Van Gogh's impasto is so thick that in raking light its ridges of paint cast real shadows — paint *as relief*, something a catalogue photograph could never capture.
The Impressionists painted the shadows of snow not white but blue and violet. They were chasing not the 'known color' (local color) but 'the color seen at that moment' (optical/light color).
A pointillist painting is a chaos of color dots when seen too close, but the farther you step back, the more the colors mix in your eye (optical mixing) until at last it becomes a luminous form — in effect, the work has designed the viewer's distance.
The shape of craquelure differs with the support: cloth (canvas) cracks in a netted, curving pattern, while a hard wooden board (panel) splits in straight, parallel lines, and characteristic patterns by school and period have also been studied.
Pentimento means 'repentance' in Italian — the phenomenon in which the trace of an artist's change of mind and repainting revives, over the years, by penetrating the paint above.
Without the invention of tube paint (1841), the Impressionists' outdoor painting would have been all but impossible. Renoir is said to have remarked, in effect, that 'without tube paint there would have been no us, and no Impressionism.'
Cézanne sometimes deliberately left the canvas unpainted. Those white blanks are not unfinished; they are an intentional 'rest,' letting the planes of color breathe on the flat plane, and part of his multiple-viewpoint construction.
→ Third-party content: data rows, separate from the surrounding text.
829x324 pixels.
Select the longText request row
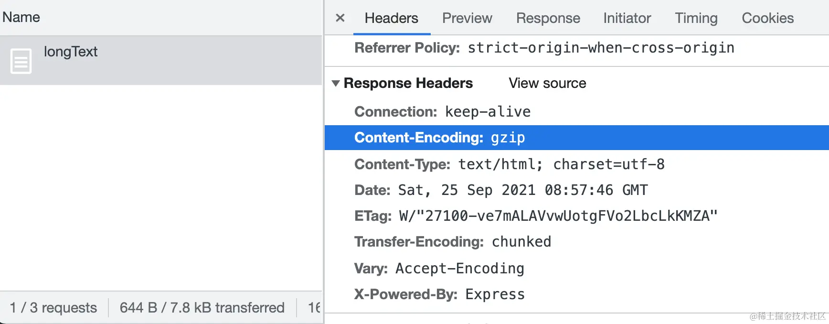click(161, 61)
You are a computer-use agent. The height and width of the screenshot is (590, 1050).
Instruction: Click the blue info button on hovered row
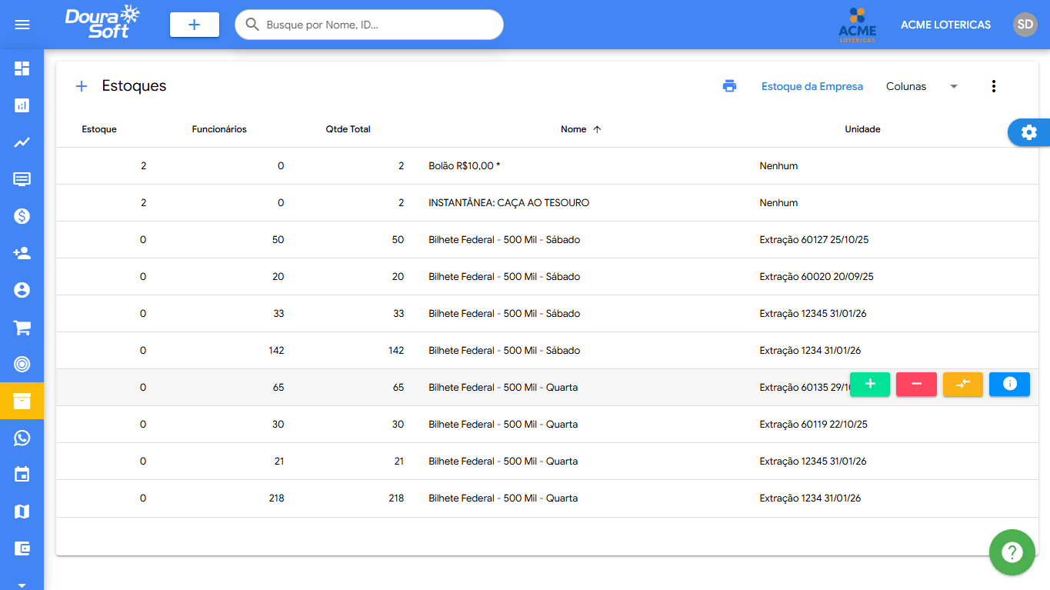click(1009, 384)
The Detroit Institute of Arts' Van Gogh, 'Bank of the Oise at Auvers' (July 1890), was bought by Robert H. Tannahill in 1935 from the Knoedler & Co. gallery in New York and bequeathed to the museum in 1970 (70.159); it is a landscape from the Auvers period just before Vincent's death. In the interim it passed through the hands of Vincent's sister-in-law Johanna van Gogh-Bonger and wandered among European galleries such as Cassirer and Thannhauser.